Fishermen Push for Financial Help

From Associated Press

Their industry in shambles, Gulf Coast fishermen who were omitted from the government’s $29-billion hurricane relief package hope to convince federal officials next month that their post-Hurricane Katrina plight is worthy of financial help.

Even in areas of south Louisiana and Mississippi not wiped out by hurricanes Katrina and Rita, fishermen have been slow to return as they try to find temporary housing for their families and rebuild homes. Many lost their boats. Some areas still have no electricity.

Louisiana’s $2.5-billion-a-year commercial fishing industry produces 25% of all seafood in the U.S., according to the state. Figures on storm losses are difficult to determine, but for September, only 5% of the state’s fishermen reported catches.

Representatives of the U.S. Commerce Department will tour devastated areas of lower Plaquemines Parish, Grand Isle and the Mississippi Gulf Coast next week, said Ewell Smith, executive director of the Louisiana Seafood Promotion and Marketing Board.

Smith said he hoped the trip would expedite the delivery of bare essentials, such as Federal Emergency Management Agency trailers, and result in other resources to revive the centuries-old industry.
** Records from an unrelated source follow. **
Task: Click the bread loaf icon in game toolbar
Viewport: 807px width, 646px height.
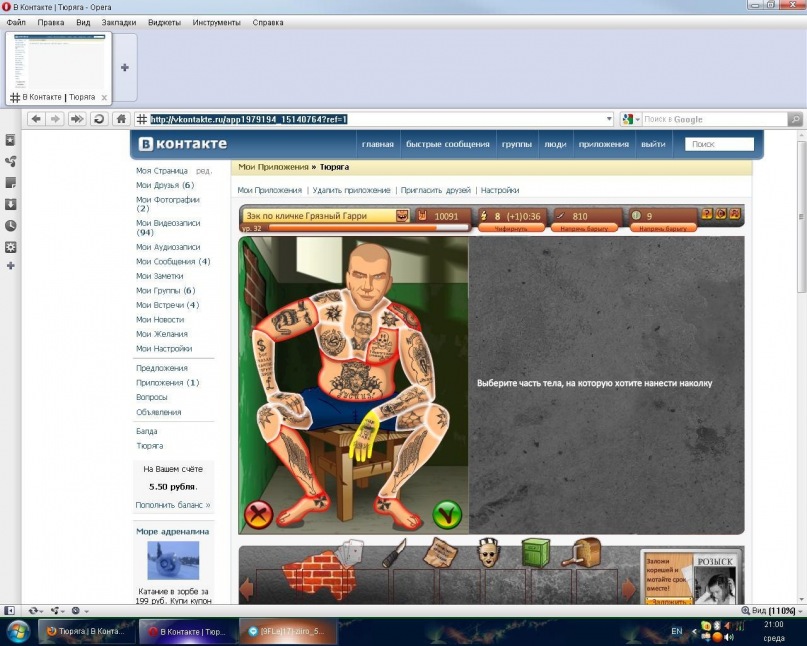Action: pyautogui.click(x=585, y=553)
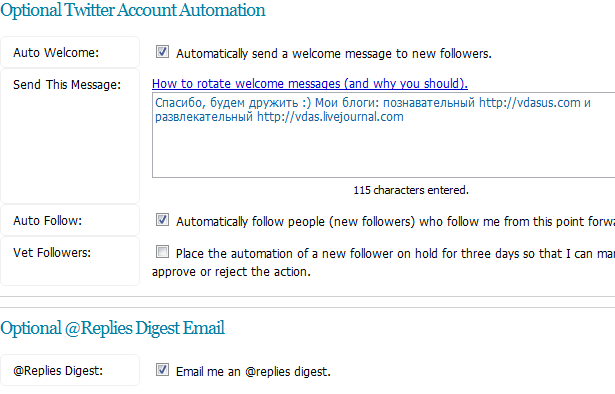615x394 pixels.
Task: Click the "Auto Welcome:" field label
Action: pyautogui.click(x=56, y=53)
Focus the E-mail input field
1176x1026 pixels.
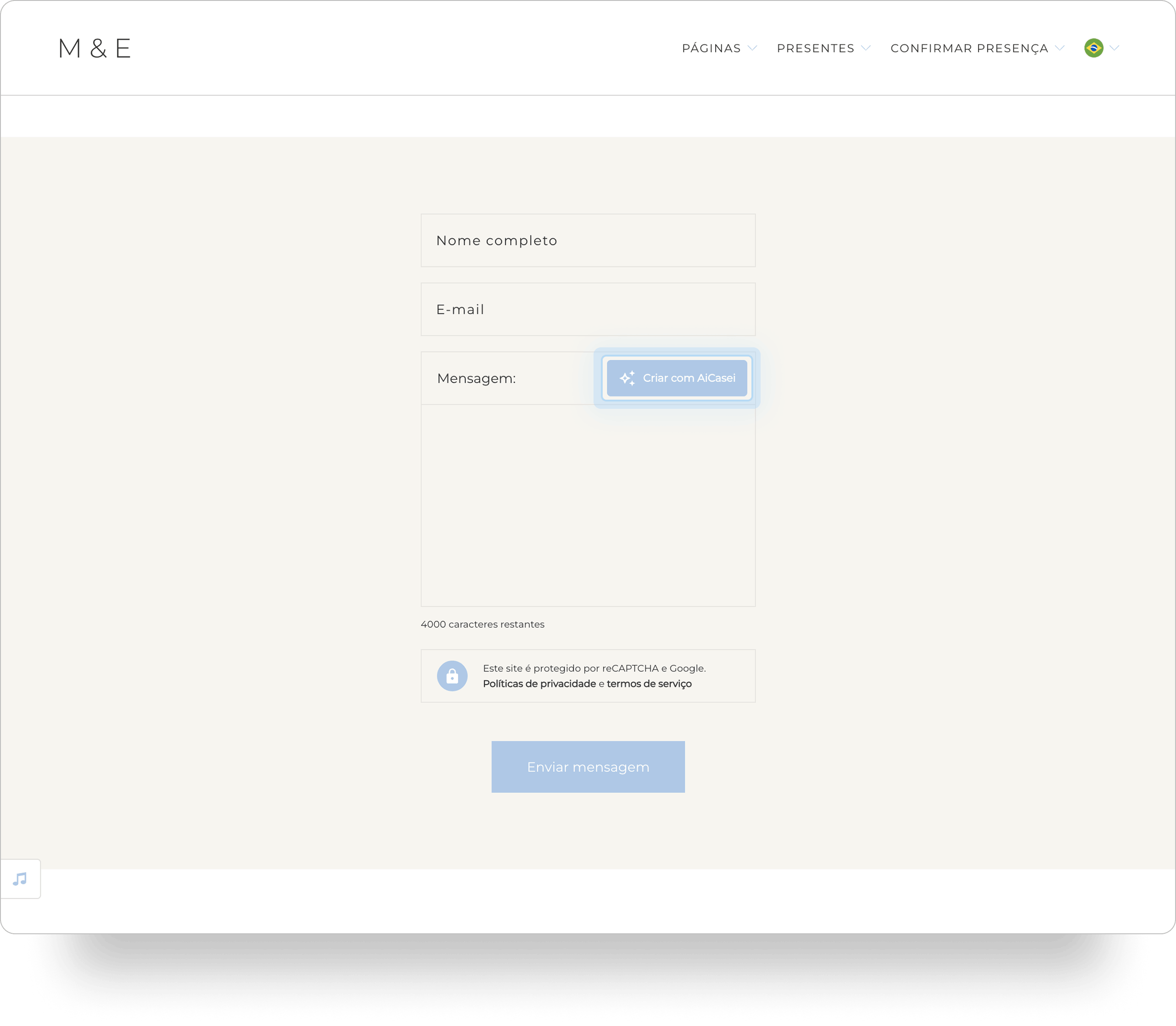[588, 309]
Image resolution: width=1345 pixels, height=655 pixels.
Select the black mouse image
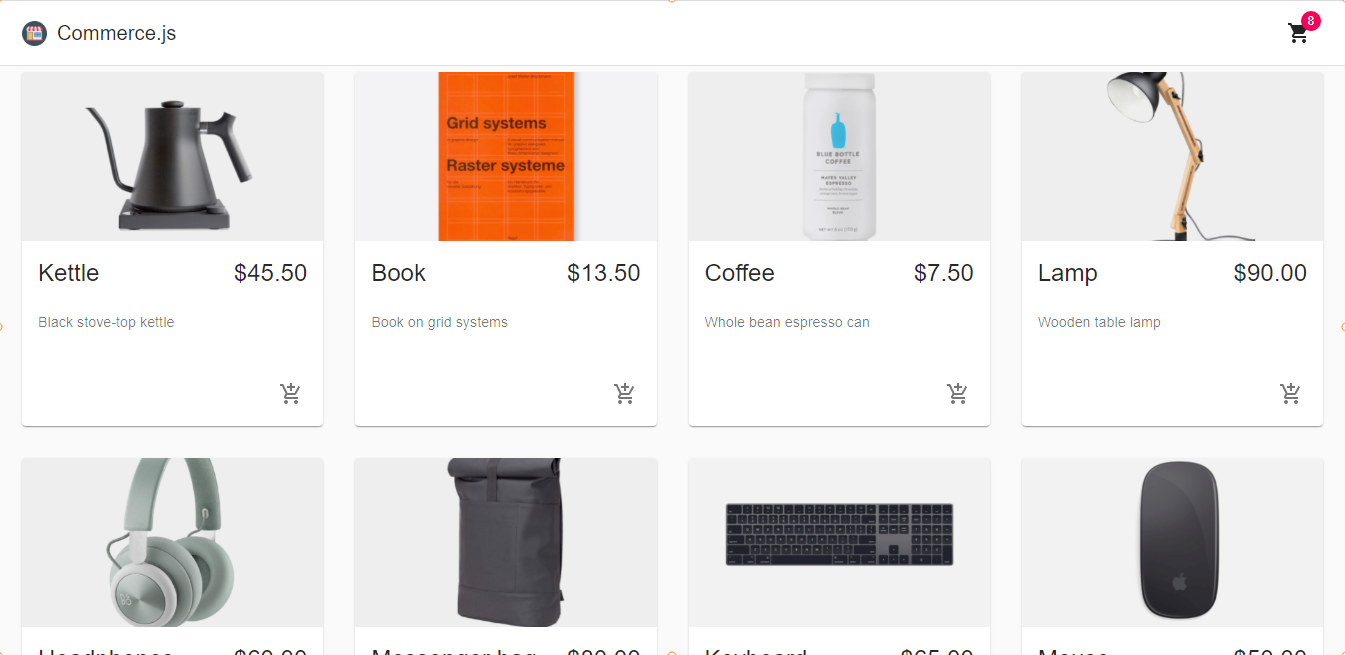coord(1172,543)
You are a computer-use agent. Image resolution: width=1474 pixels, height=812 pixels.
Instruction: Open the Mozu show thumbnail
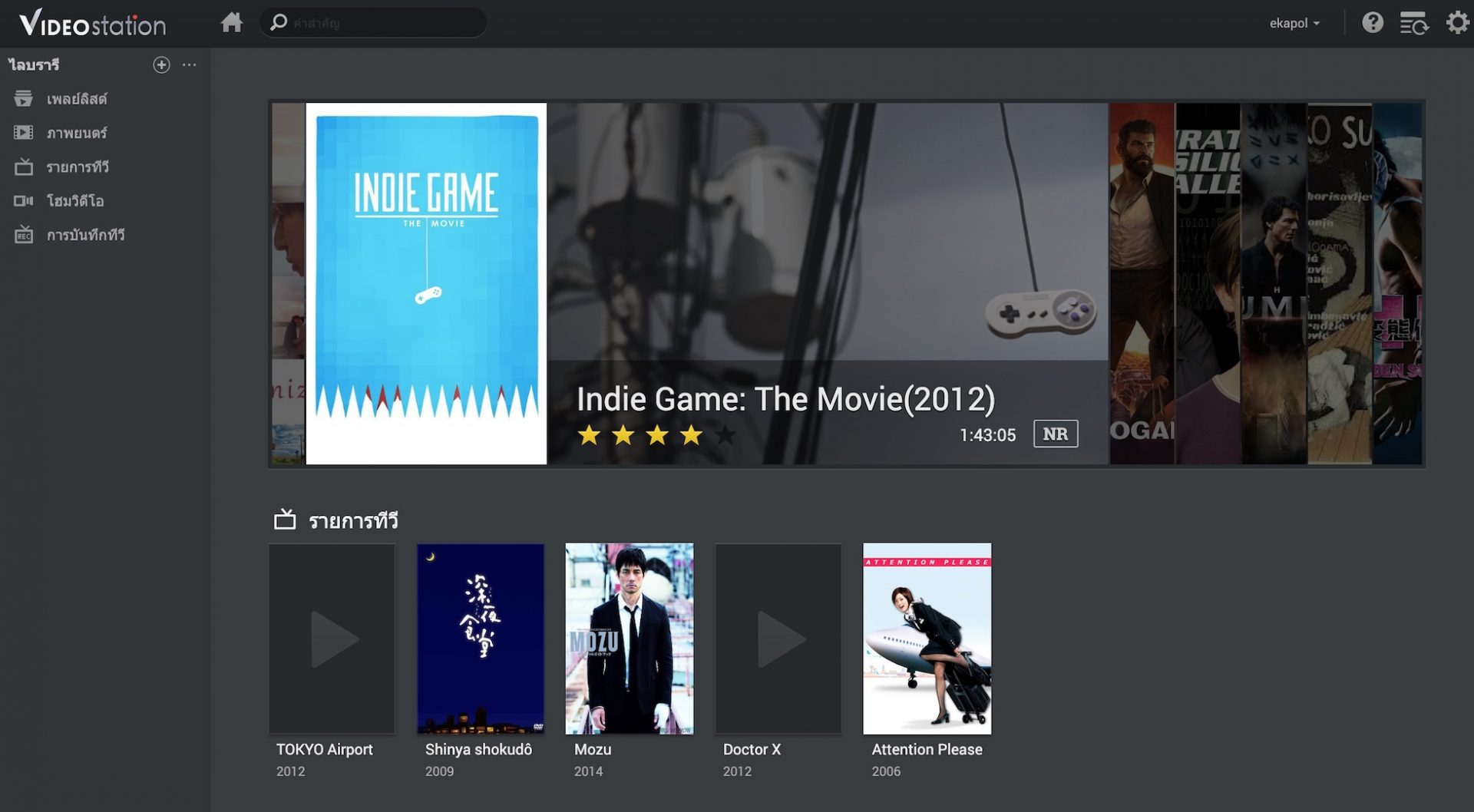629,639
The board says it doesn’t have a specific funding request, but it needs money to rebuild marinas, docks, icehouses and processing plants -- projects that will run into the millions of dollars.


“They have to see it for themselves to understand,” Smith said. “The infrastructure is completely gone -- no bait shops, no marinas.”

Jules Nunez, a Lafitte fish and seafood merchant for more than 50 years, said only about 10% of the pre-Katrina fishermen on his payroll had returned. Across the coast, less than 25% of fishermen are now back, Smith noted.

“I’ve never seen anything like it,” Nunez said. “Katrina took out a lot of people, but the real damage was Rita, the floodwater.”

Just three weeks after Katrina’s winds lashed coastal Louisiana, Rita’s storm surge from the Gulf of Mexico left much of Lafitte, a fishing village 28 miles south of New Orleans, under several feet of water. Now, white trailers issued by FEMA line properties and driveways where trawling boats once rested.

Lafitte’s shrimp season ended recently, with merchants reporting large, plentiful shrimp but only a handful of fishermen to bring them in. Now that offshore fish and crab seasons are in full swing, it appears fishermen again will be scarce.

Complicating matters, the storms took out two of the state’s biggest seafood processing facilities and two of its largest shrimp docks, Smith said. Fishermen also are facing high fuel costs coupled with low seafood prices.